Monday, 26 November 2018

On the case

I stayed in all morning, awaiting the arrival of the promised Open Reach telecoms engineer but once more nobody came. I reported this to TalkTalk, and eventually was given another appointment, this  Thursday. When I was out walking, later in the day, I saw a team of six Open Reach workers at the corner of Rectory and Romilly roads, about 150 metres from the main telecoms cabinet for our sector. One was digging a hole and five were watching. I told TalkTalk about this, but they didn't seem to get the real-life joke, and responding by stating that the infrastructure work had no impact on my connectivity failure - as if I didn't know. It's got to be the line outside our property which is behaving badly, as all else has been eliminated, except being unable to log into the router software. 

I took an afternoon appointment with Dr Benjamin the third doctor in our GP practice team whom I haven't seen for a few years. I thought it might be good to have a physical examination by a male doctor for a change. He had a letter on his desk from the UHW surgical team responding to a GP letter on my behalf seeking to prioritise surgery. It explained what I already knew about the delay in processing scan results. But it shows the GP team are on my case. Indeed, he promised to write again, saying my affliction was slowly worsening. 

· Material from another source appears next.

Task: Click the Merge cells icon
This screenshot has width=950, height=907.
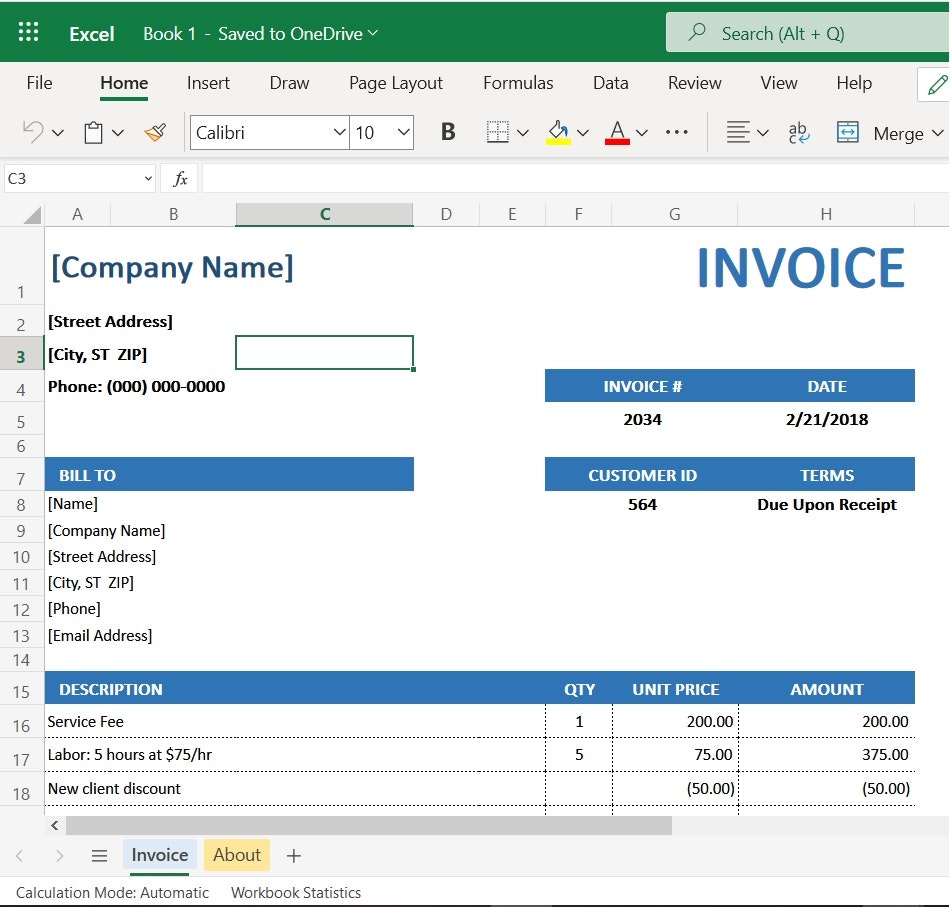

Last weekend's swab test results confirmed the presence of a low level infection, and he gave me a week's course of a different antibiotic, which I believe may be designed to tackle what sister in law Ann describes as 'deep tissue infection' which may not show up in blood tests until it breaks out of its confinement. As my blood pressure has gone up somewhat worryingly of late, symptomatic of the immune system doing battle as much as additional stress from the discomfort and uncertainty, he also doubled the dose of the newest hypertension medication add-on I've been given. I could be far worse, if I wasn't fit and active and not confined to bed, so I must be grateful, as well a patient, and feel confident others are working on my behalf.